* _Work to complete_: Find every line in the entries below that contains the string "pixels", and copy each of those lines.
-----
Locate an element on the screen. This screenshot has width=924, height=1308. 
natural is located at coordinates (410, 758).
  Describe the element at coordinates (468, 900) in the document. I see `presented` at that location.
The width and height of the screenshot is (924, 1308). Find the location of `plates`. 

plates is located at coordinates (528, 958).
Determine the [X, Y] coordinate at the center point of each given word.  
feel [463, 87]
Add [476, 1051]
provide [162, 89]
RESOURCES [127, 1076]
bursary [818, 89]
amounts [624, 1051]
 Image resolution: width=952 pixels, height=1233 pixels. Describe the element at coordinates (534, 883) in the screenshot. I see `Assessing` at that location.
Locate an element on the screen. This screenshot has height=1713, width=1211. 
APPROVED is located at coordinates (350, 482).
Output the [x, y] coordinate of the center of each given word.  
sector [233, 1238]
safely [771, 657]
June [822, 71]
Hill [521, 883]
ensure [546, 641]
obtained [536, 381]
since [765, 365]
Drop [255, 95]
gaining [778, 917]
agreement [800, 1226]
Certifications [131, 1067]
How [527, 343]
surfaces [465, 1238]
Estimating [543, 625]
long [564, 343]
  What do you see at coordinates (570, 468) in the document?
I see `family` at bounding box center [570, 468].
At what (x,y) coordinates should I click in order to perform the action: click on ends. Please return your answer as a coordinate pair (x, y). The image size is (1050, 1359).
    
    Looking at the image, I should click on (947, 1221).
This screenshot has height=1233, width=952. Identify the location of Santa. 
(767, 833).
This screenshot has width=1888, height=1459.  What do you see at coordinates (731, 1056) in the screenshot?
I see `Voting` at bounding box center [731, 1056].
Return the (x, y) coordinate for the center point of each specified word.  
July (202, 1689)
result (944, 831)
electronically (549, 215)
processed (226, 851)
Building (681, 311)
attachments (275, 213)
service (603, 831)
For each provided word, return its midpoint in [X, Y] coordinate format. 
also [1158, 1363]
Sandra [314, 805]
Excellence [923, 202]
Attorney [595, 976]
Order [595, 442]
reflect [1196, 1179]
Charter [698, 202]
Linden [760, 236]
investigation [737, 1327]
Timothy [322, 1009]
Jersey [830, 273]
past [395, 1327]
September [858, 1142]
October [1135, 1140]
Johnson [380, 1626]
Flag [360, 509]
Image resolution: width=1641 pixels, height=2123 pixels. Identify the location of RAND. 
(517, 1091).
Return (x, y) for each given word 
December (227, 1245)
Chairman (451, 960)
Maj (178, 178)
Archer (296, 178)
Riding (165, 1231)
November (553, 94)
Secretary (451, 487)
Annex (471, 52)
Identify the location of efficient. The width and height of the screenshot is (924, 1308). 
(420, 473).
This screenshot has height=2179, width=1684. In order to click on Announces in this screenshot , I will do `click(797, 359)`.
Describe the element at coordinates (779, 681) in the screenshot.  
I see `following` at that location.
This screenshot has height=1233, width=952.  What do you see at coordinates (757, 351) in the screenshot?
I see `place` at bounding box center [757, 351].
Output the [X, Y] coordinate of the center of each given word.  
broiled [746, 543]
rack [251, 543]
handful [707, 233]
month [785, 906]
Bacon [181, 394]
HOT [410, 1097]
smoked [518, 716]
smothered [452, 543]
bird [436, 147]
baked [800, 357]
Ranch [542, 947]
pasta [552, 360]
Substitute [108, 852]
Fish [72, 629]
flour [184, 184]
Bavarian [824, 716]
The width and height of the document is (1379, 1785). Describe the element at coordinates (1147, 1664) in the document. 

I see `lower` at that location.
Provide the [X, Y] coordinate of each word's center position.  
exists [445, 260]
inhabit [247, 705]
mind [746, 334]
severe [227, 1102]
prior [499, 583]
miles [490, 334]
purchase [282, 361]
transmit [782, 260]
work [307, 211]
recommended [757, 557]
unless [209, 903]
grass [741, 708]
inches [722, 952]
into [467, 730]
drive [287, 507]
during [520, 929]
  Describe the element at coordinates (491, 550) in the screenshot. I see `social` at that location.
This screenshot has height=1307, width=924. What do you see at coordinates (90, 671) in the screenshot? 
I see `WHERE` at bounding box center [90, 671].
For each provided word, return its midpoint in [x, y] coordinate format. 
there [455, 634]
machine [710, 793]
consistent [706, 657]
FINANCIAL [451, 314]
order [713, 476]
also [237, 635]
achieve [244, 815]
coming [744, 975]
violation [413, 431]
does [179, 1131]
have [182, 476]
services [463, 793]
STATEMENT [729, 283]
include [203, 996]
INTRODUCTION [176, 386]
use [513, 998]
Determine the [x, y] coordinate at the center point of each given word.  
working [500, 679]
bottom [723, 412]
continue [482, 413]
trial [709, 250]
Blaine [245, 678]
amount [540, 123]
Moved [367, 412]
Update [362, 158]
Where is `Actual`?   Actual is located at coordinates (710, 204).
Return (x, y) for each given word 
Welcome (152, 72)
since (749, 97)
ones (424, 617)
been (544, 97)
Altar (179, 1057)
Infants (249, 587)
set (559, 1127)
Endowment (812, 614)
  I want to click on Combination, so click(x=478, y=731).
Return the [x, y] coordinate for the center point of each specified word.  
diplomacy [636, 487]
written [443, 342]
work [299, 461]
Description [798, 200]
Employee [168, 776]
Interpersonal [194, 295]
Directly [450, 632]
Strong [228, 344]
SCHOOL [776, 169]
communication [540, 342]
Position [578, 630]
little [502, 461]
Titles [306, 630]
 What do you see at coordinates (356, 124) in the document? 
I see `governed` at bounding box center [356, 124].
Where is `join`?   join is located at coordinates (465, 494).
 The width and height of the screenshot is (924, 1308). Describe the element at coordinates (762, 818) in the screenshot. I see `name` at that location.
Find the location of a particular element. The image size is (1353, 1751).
-----
* _Task output_:
 Image resolution: width=952 pixels, height=1233 pixels. Describe the element at coordinates (534, 883) in the screenshot. I see `Assessing` at that location.
Image resolution: width=1641 pixels, height=2123 pixels. Identify the location of RAND. 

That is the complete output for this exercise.